In una curva poco prima del centro del borgo di Coursegoules. in Costa Azzurra, una viottola scende al cancello della tenuta. Jean e Yan Grisot, entrambi pittori e fotografi vengono incontro nella mezz’ombra degli ulivi e aprono questo loro luogo insolito e affascinante. La loro casa-atelier, un antico ovile in pietra, restaurato e trasformato in abitazione dai proprietari con geniale essenzialità, ambienti ariosi e luminosissimi pervasi da intense vibrazioni zen, domina con garbo discreto dal picco della collina in cui si annida, il paesaggio del Vallon du Brec. Creato all’inizio degli anni ’90, tutto esposto a Sud e in assoluta sintonia con la naturalità protetta del territorio circostante, il giardino di Jean e Yan Grisot è organizzato in terrazze a cerchi concentrici sempre più ampi lungo il dorso discendente del pendio collinare in cui spazi vegetativi a tema si alternano a scenografiche fughe prospettiche sulla veduta. Ogni terrazzamento, per quanto naturalmente irregolare, ha un dorso sulla cui profondità è articolata la lunga e profonda aiuolatura dei “mixed-border” colma delle essenze scelte di fronte alla quale il tratto a prato crea un belvedere su piano e vista sottostanti.
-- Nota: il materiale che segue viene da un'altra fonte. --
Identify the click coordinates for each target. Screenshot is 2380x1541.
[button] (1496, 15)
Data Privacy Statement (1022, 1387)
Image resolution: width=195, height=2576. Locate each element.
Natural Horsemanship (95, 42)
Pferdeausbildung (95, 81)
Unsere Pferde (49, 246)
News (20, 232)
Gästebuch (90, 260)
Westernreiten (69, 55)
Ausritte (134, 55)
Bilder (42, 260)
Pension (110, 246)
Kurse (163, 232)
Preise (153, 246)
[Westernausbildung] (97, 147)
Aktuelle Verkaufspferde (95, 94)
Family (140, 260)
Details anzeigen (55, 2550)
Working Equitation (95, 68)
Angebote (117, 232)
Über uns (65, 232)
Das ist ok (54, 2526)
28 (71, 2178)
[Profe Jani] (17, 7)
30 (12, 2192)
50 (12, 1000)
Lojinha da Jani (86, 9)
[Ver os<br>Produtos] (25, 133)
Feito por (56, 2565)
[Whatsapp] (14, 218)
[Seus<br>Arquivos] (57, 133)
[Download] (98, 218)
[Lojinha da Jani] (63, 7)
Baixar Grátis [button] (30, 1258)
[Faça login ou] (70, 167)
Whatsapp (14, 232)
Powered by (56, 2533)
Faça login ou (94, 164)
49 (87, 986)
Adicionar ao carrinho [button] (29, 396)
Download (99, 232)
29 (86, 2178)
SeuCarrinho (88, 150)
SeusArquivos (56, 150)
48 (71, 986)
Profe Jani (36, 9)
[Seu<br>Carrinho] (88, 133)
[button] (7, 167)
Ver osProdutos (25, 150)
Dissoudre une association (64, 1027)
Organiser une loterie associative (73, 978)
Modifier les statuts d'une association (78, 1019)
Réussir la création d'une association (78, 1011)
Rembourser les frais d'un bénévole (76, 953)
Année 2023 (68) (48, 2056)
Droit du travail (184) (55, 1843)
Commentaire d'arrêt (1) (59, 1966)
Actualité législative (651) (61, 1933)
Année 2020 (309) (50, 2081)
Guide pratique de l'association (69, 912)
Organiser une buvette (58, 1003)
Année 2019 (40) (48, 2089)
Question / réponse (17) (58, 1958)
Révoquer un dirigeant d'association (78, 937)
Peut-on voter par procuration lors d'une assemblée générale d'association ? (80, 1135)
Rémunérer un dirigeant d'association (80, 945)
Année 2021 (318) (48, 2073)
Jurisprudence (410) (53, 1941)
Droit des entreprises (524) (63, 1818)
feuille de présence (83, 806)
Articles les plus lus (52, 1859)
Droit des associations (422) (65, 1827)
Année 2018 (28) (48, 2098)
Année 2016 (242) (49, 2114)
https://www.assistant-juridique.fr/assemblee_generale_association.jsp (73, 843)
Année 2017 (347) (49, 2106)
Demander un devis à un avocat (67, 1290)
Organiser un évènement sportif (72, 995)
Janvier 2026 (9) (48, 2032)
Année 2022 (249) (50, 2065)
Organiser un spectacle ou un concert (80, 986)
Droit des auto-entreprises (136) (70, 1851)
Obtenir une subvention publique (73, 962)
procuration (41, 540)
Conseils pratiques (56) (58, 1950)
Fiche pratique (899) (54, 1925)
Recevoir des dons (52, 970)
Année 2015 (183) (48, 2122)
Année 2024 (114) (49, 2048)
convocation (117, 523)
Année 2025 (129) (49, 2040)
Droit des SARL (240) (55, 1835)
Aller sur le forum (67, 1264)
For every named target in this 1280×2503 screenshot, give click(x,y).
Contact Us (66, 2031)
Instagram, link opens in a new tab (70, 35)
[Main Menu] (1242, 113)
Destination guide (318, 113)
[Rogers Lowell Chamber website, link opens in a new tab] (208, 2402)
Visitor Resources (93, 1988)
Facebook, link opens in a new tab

Lungo il percorso del giardino in Costa Azzurra s’incontrano differenti opere in legno di cedro, pino, larice, iroko disegnate accuratamente e dipinte da Jean Grisot in tonalità armoniosamente assonanti con la tavolozza vegetale in cui sono immersi. Sulla destra si profila dal folto degli ulivi una deliziosa casa-padiglione aperta al vento e al sole come sospesa sul panorama, eremo tutto verde dai comodi sofà, dove condividere deliziosi déjeuner mediterranei. Dall’altro lato, affacciata sul vuoto bellissimo della veduta, l’intimità turchese della piscina pensile è sorvegliata da un portale zen.

Sfere e macchioni di bosso e lonicera, camelie, azalee, roseti di varietà antiche e cinesi formano quinte splendide interloquendo nel movimento più o meno ripido delle terrazze con continui stupori botanici tutti affacciati sul paesaggio dilatato e conclusivo del giardino-prateria, siglato dalla leggerezza orizzontale di una casa del Tè in cedro rosso, recinto di pruni e aceri di Montpellier.